QL1706 Plus Chemotherapy for Borderline Resectable Esophageal Cancer (BRICES)

Shanghai Jiao Tong University

Status and phase

Not yet enrolling

Phase 2

Conditions

Esophageal Cancer

Treatments

Drug: chemotherapy combined with Aparolitolovureli immunotherapy

Study type

Interventional

Funder types

Other

Identifiers

NCT07283991

MR-31-25-068250 (Registry Identifier)

RTS-028

Details and patient eligibility

About

China bears a disproportionately high burden of esophageal cancer, accounting for approximately 50% of newly diagnosed cases worldwide, with an average 5-year survival rate of only 30%. Esophageal adenocarcinoma and squamous cell carcinoma (ESCC) are the major pathological subtypes, among which squamous cell carcinoma predominates in Asian populations. More than 90% of esophageal cancer cases in China are ESCC.

Optimal treatment for locally advanced esophageal cancer remains a matter of debate. Findings from Japanese clinical studies such as JCOG1109 have demonstrated that neoadjuvant chemotherapy can significantly improve long-term survival in patients with locally advanced ESCC. Neoadjuvant chemotherapy followed by surgery has therefore become one of the preferred treatment strategies.

Preclinical evidence suggests synergistic interactions between chemotherapy and immunotherapy, potentially enhancing treatment efficacy. Moreover, clinical trials such as ESCORT-NEO and NCCES01 have validated the safety and effectiveness of immunochemotherapy for locally advanced esophageal cancer. Consequently, chemotherapy combined with immunotherapy has emerged as a promising approach for improving survival outcomes in this patient population.

A Phase II clinical trial involving the investigational drug Aparolitolovureli was conducted in 39 patients with unresectable locally advanced ESCC, evaluating a regimen of radical chemoradiotherapy combined with immunotherapy followed by Aparolitolovureli maintenance. The study reported a median progression-free survival (mPFS) of 13.99 months, with 12-month PFS and OS rates of 62.1% and 86.2%, respectively, demonstrating encouraging efficacy. These results, together with supporting preclinical data, suggest that immunochemotherapy is both feasible and effective in locally advanced esophageal cancer.

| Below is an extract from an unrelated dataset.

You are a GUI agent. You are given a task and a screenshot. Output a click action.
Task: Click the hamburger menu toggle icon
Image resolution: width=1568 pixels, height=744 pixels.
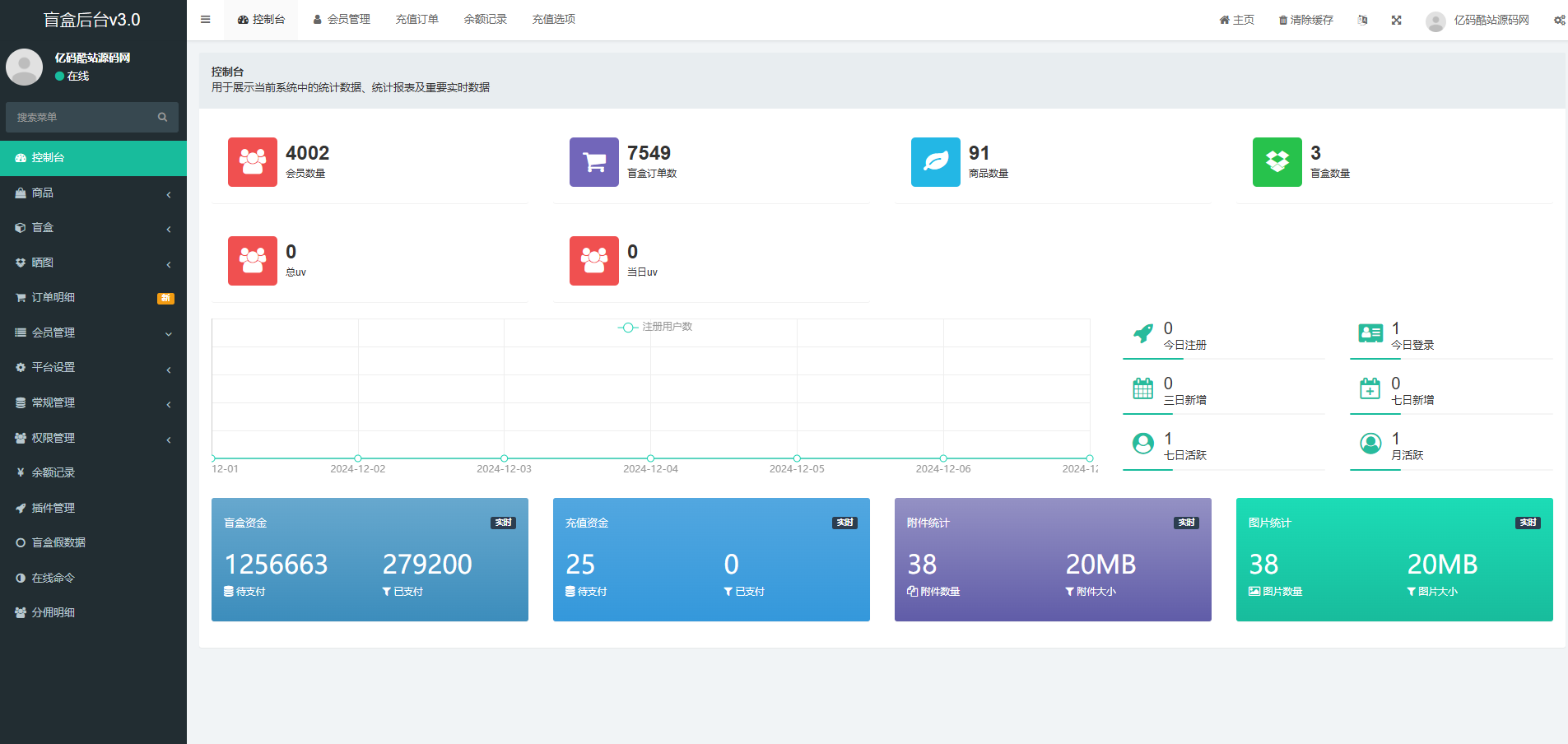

Based on this foundation, our research team proposes a single-arm clinical study in patients with borderline resectable locally advanced ESCC. A total of 24 participants will receive 2-4 cycles of inductive immunochemotherapy with Aparolitolovureli plus cisplatin and paclitaxel. Patients deemed resectable after reassessment will undergo radical esophagectomy, followed by Aparolitolovureli maintenance therapy. The study aims to evaluate the efficacy and safety of this treatment strategy and provide scientific evidence and clinical guidance to improve the overall prognosis of patients with ESCC.

Enrollment

24 estimated patients

Sex

All

Ages

18+ years old

Volunteers

No Healthy Volunteers

Inclusion criteria

Histologically confirmed esophageal squamous cell carcinoma.
Clinical stage cT4a, or at least one lymph node suspected of invading adjacent structures, or conglomerated/enlarged lymph nodes, or supraclavicular lymph node metastasis.
No prior anti-tumor treatment before enrollment.
Age ≥ 18 years.
ECOG Performance Status score of 0-1.
Signed written informed consent.

Exclusion criteria

Presence of autoimmune disease.
Requiring systemic corticosteroid therapy or other immunosuppressive medications.
Symptomatic interstitial lung disease.
Known hypersensitivity to the investigational drug(s).
Pregnant or breastfeeding women.
Patients of childbearing potential who refuse to use effective contraception.
Prior treatment with immune checkpoint inhibitors or any agents targeting T-cell co-stimulatory/co-inhibitory pathways.
Any condition deemed by the investigator to increase treatment risk or confound study outcome assessment.
Prior esophageal cancer-related chemotherapy.